Socket Error 104 bug

原文链接:https://segmentfault.com/a/1190000017864652

bug概述

技术栈

  • nginx
  • uwsgi
  • bottle

错误详情

报警机器人经常有如下警告:

<27>1 2018-xx-xxT06:59:03.038Z 660ece0ebaad admin/admin 14 - - Socket Error: 104
<31>1 2018-xx-xxT06:59:03.038Z 660ece0ebaad admin/admin 14 - - Removing timeout for next heartbeat interval
<28>1 2018-xx-xxT06:59:03.039Z 660ece0ebaad admin/admin 14 - - Socket closed when connection was open
<31>1 2018-xx-xxT06:59:03.039Z 660ece0ebaad admin/admin 14 - - Added: {'callback': <bound method SelectConnection._on_connection_start of <pika.adapters.select_connection.SelectConnection object at 0x7f74752525d0>>, 'only': None, 'one_shot': True, 'arguments': None, 'calls': 1}
<28>1 2018-xx-xxT06:59:03.039Z 660ece0ebaad admin/admin 14 - - Disconnected from RabbitMQ at xx_host:5672 (0): Not specified
<31>1 2018-xx-xxT06:59:03.039Z 660ece0ebaad admin/admin 14 - - Processing 0:_on_connection_closed
<31>1 2018-xx-xxT06:59:03.040Z 660ece0ebaad admin/admin 14 - - Calling <bound method _CallbackResult.set_value_once of <pika.adapters.blocking_connection._CallbackResult object at 0x7f74752513f8>> for "0:_on_connection_closed"

debug过程

确定报错位置

有日志就很好办, 首先看日志在哪里打的. 从三个地方入手.

我们自己的代码

没有.

uwsgi的代码

root@660ece0ebaad:/# uwsgi --version
2.0.14
从github上co下来, 没有.

python library的代码

在容器中执行

>>> import sys
>>> sys.path
['', '/usr/lib/python2.7', '/usr/lib/python2.7/plat-x86_64-linux-gnu', '/usr/lib/python2.7/lib-tk', '/usr/lib/python2.7/lib-old', '/usr/lib/python2.7/lib-dynload', '/usr/local/lib/python2.7/dist-packages', '/usr/lib/python2.7/dist-packages', '/usr/lib/python2.7/dist-packages/PILcompat', '/usr/lib/python2.7/dist-packages/gtk-2.0']

在这些目录下grep, 在pika中找到

root@660ece0ebaad:/usr/local/lib/python2.7# grep "Socket Error" -R .
Binary file ./dist-packages/pika/adapters/base_connection.pyc matches
./dist-packages/pika/adapters/base_connection.py:            LOGGER.error("Fatal Socket Error: %r", error_value)
./dist-packages/pika/adapters/base_connection.py:            LOGGER.error("Socket Error: %s", error_code)

确定pika版本.

>>> import pika
>>> pika.__version__
'0.10.0'

确定错误逻辑

通过代码可以看到, Socket Error是errno的错误码, 确定错误码含义是对端发送了RST.

>>> import errno
>>> errno.errorcode[104]
'ECONNRESET'

怀疑rabbitmq server地址错误, 一个未listen的端口是会返回RST的, 验证后发现不是.
接着怀疑链接超时断开未通知客户端之类. 看rabbitmq server日志, 发现大量:

=ERROR REPORT==== 7-Dec-2018::20:43:18 ===
closing AMQP connection <0.9753.18> (172.17.0.19:27542 -> 192.168.44.112:5672):
missed heartbeats from client, timeout: 60s
--
=ERROR REPORT==== 7-Dec-2018::20:43:18 ===
closing AMQP connection <0.9768.18> (172.17.0.19:27544 -> 192.168.44.112:5672):
missed heartbeats from client, timeout: 60s

发现rabbitmq server和 admin docker的链接已经全部断开

root@xxxxxxx:/home/dingxinglong# netstat -nap | grep 5672  | grep "172.17.0.19"

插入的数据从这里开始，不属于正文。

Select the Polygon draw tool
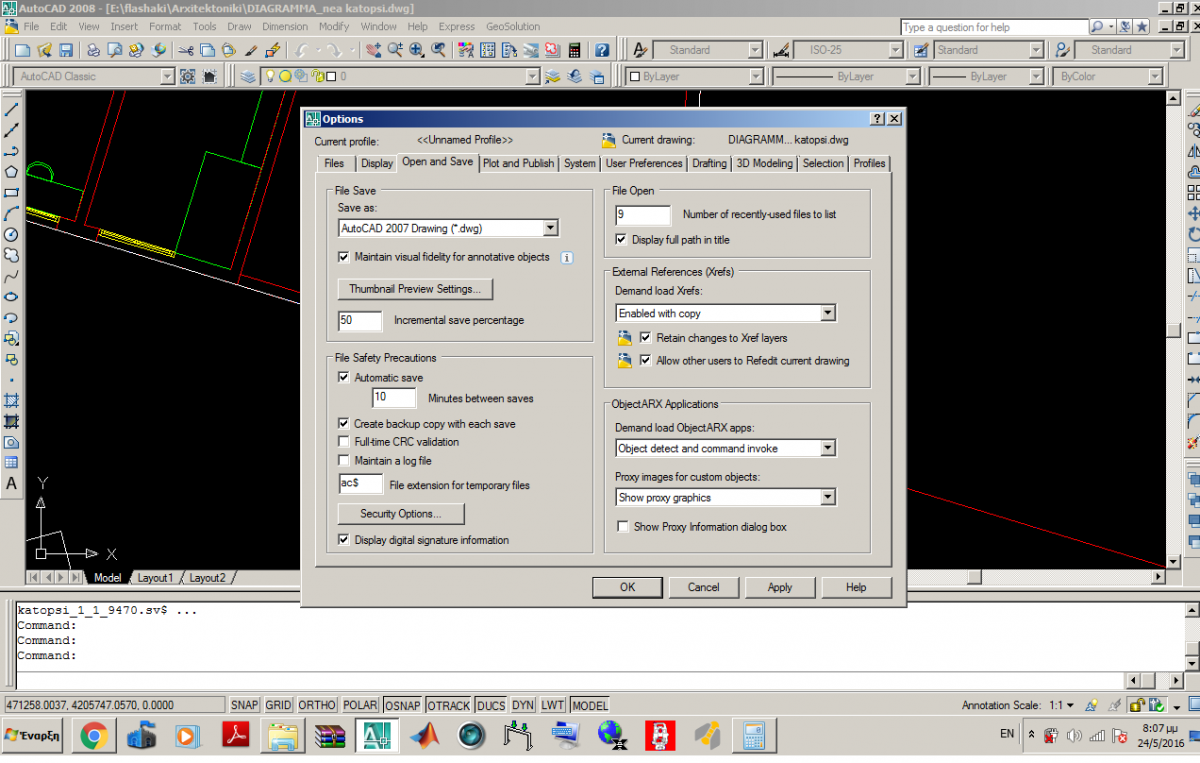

那么, 为什么rabbitmq server会踢掉 pika建立的链接呢? 看pika代码注释:

    :param int heartbeat_interval: How often to send heartbeats.
                              Min between this value and server's proposal
                              will be used. Use 0 to deactivate heartbeats
                              and None to accept server's proposal.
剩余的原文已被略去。